## SUPPLIED DATA

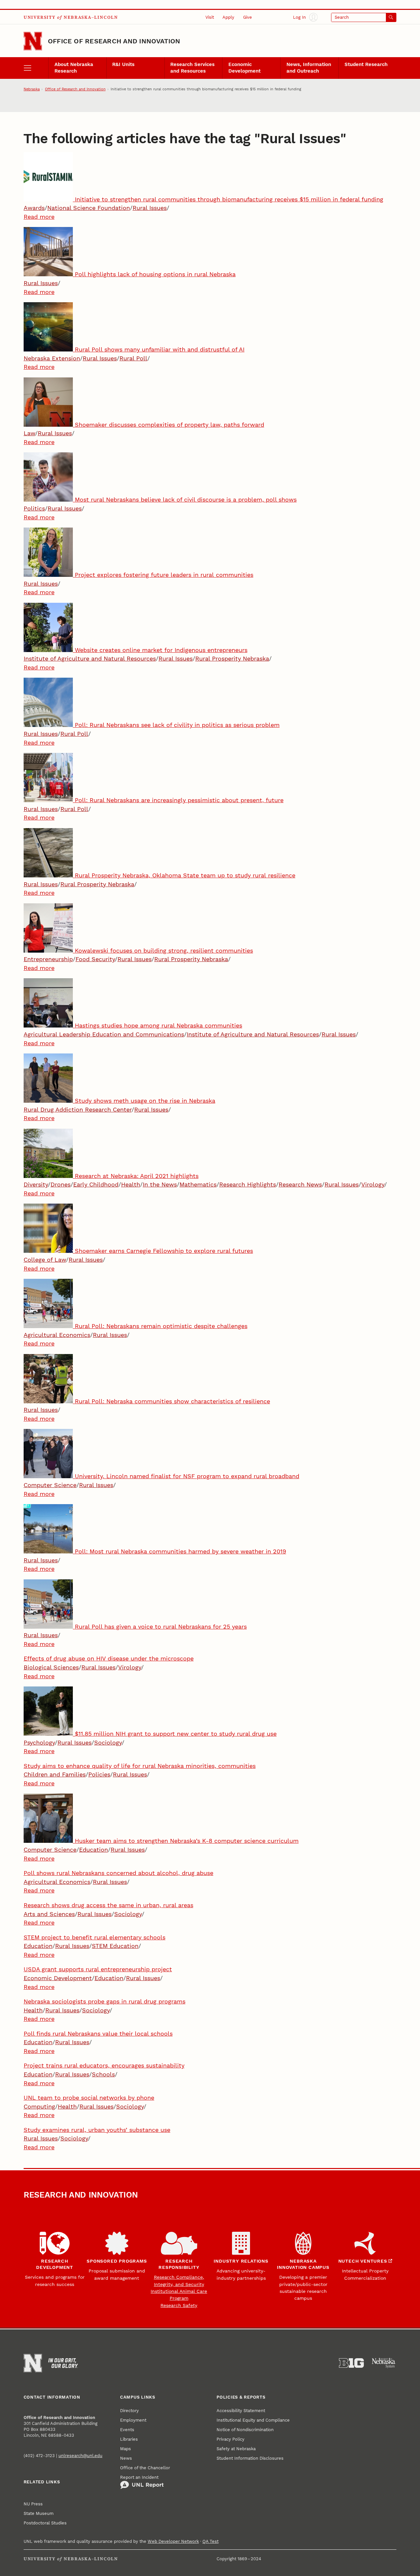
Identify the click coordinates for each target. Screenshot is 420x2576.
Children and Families (55, 1774)
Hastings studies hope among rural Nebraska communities (158, 1025)
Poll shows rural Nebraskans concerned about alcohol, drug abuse (118, 1872)
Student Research (366, 64)
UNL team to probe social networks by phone (89, 2097)
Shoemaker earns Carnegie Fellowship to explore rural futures (164, 1250)
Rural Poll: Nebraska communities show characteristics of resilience (172, 1401)
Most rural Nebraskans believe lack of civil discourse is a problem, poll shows (186, 499)
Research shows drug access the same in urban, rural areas (108, 1905)
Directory (129, 2410)
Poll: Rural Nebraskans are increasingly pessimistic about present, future (179, 800)
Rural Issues (150, 207)
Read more (39, 216)
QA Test (210, 2541)
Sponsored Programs (117, 2261)
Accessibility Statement (241, 2410)
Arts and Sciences (49, 1913)
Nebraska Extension (52, 358)
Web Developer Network (173, 2541)
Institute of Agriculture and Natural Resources (90, 658)
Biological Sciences (51, 1667)
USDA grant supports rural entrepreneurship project (98, 1969)
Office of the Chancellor (145, 2467)
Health (130, 1184)
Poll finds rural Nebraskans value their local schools (98, 2033)
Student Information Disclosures (250, 2458)
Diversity (36, 1184)
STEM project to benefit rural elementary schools (94, 1937)
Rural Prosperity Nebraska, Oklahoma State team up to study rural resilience (185, 875)
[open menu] (36, 68)
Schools (103, 2074)
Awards (34, 207)
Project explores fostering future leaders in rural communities (164, 574)
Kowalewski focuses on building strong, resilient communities (164, 950)
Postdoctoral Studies (45, 2522)
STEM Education (115, 1945)
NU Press (33, 2503)
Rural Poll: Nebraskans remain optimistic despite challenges (161, 1325)
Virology (372, 1184)
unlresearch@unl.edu (80, 2455)
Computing (39, 2106)
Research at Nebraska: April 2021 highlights (137, 1175)
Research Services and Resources (192, 67)
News (126, 2458)
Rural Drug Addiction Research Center (78, 1109)
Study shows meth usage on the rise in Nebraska (145, 1100)
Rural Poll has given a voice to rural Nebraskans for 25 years (161, 1626)
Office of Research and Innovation (114, 41)
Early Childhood (95, 1184)
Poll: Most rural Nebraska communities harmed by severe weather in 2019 (180, 1551)
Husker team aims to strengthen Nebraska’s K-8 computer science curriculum (187, 1840)
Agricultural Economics (57, 1334)
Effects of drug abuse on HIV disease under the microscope (109, 1658)
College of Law (45, 1259)
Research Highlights (247, 1184)
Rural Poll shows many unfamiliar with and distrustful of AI (159, 349)
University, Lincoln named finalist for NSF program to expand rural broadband (187, 1476)
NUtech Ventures (362, 2261)
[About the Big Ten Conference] (351, 2363)
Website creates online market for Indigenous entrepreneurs (161, 649)
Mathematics (198, 1184)
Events (127, 2429)
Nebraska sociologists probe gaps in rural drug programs (104, 2001)
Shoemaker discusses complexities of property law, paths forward (169, 424)
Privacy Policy (230, 2439)
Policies (99, 1774)
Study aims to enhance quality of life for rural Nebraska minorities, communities (140, 1765)
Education (93, 1849)
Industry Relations (241, 2261)
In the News (160, 1184)
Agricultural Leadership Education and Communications (104, 1034)
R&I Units (123, 64)
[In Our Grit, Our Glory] (63, 2363)
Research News (300, 1184)
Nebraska (32, 89)
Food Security (95, 959)
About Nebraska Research (73, 67)
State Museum (38, 2513)
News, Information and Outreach (308, 67)
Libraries (129, 2439)
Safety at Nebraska (236, 2448)
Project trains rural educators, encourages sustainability (104, 2065)
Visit (209, 17)
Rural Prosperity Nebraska (232, 658)
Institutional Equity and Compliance (253, 2420)
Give (247, 17)
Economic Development (244, 67)
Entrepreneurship (48, 959)
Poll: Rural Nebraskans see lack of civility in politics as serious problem (177, 724)
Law (29, 433)
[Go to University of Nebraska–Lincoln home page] (33, 41)
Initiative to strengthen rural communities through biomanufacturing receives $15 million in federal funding (229, 199)
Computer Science (50, 1484)
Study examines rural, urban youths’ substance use (97, 2129)
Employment (133, 2420)
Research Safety (178, 2305)
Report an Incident (139, 2477)
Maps (125, 2448)
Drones (61, 1184)
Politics (34, 508)
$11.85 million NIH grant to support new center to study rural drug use (176, 1733)
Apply (228, 17)
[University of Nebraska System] (383, 2363)
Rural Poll (133, 358)
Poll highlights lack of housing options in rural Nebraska (155, 274)
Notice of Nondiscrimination (245, 2429)
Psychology (39, 1742)
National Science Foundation (88, 207)
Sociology (108, 1742)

## YOUR OBJECTIVE
Set down, exactly as they appear above, all lines from the one that has "Nebraska sociologists probe" down to the one that has "Safety at Nebraska (236, 2448)", including those two and no others.

## RESULT OF THIS EXERCISE
Nebraska sociologists probe gaps in rural drug programs (104, 2001)
Shoemaker discusses complexities of property law, paths forward (169, 424)
Privacy Policy (230, 2439)
Policies (99, 1774)
Study aims to enhance quality of life for rural Nebraska minorities, communities (140, 1765)
Education (93, 1849)
Industry Relations (241, 2261)
In the News (160, 1184)
Agricultural Leadership Education and Communications (104, 1034)
R&I Units (123, 64)
[In Our Grit, Our Glory] (63, 2363)
Research News (300, 1184)
Nebraska (32, 89)
Food Security (95, 959)
About Nebraska Research (73, 67)
State Museum (38, 2513)
News, Information and Outreach (308, 67)
Libraries (129, 2439)
Safety at Nebraska (236, 2448)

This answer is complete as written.